[Given records — start]

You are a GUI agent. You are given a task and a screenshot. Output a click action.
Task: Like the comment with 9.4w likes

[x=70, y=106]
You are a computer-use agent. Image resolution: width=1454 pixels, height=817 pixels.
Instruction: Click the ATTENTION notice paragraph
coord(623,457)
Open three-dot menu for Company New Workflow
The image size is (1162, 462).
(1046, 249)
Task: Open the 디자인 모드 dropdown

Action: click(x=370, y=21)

[Given records — finish]
[Given records — start]

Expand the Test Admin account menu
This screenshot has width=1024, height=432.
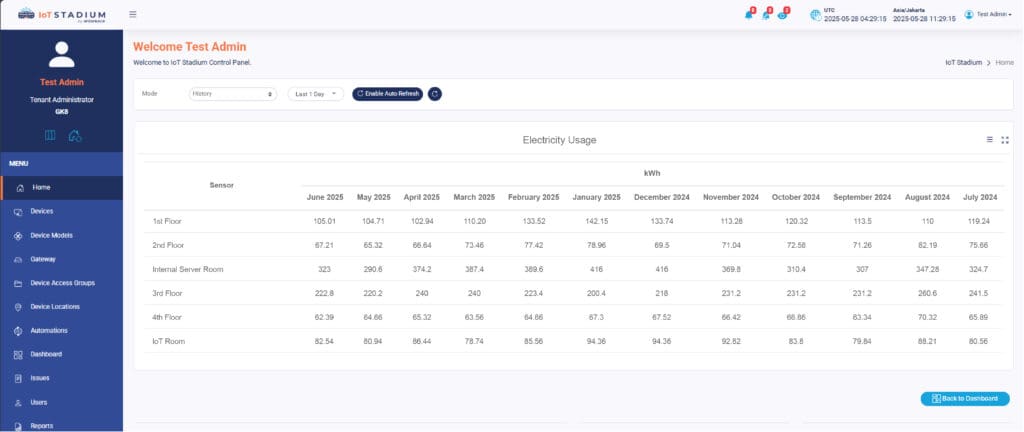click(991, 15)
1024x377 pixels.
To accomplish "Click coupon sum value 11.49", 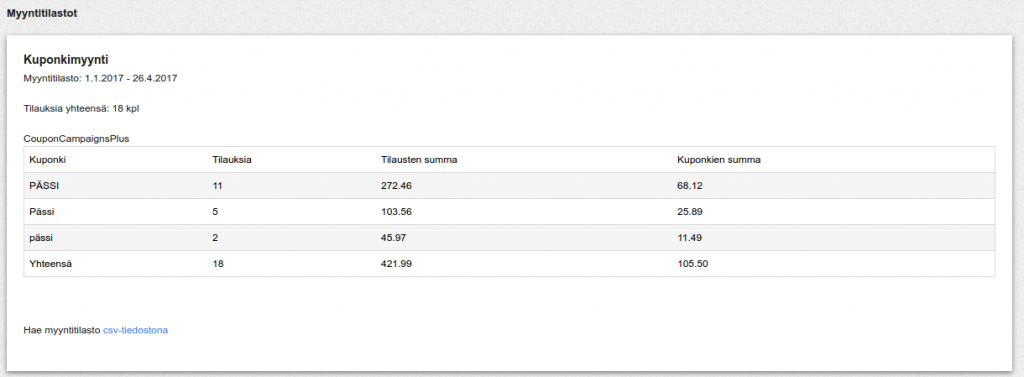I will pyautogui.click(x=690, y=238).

[Given records — finish]
[Given records — start]

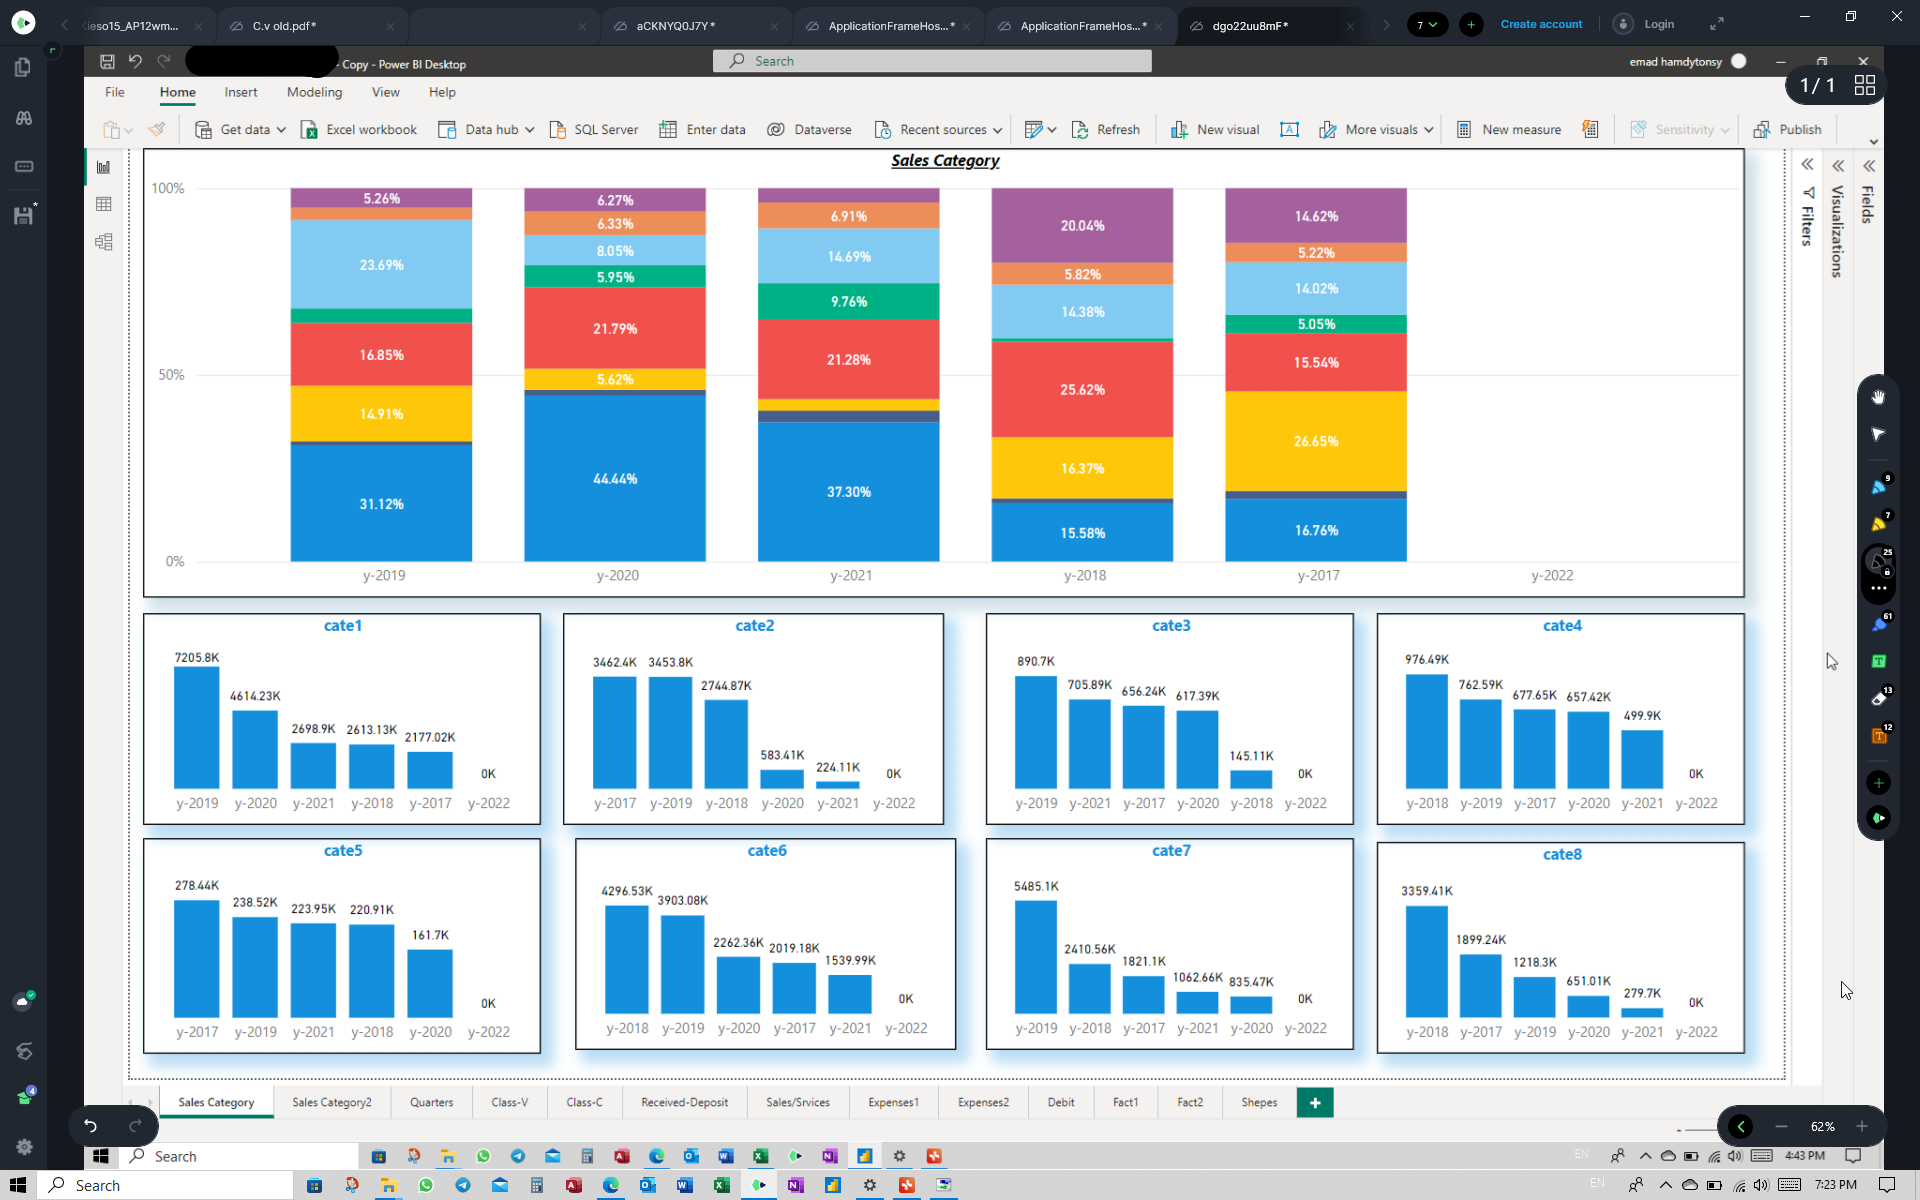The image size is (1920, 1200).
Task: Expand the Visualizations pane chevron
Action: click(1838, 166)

[Given records — finish]

Within the listing above, copy each line that has the string "agent".

> _Task result_
You are a GUI agent. You are given a task and a screenshot. Output a click action.
You are a computer-use agent. Image resolution: width=1454 pixels, height=817 pixels.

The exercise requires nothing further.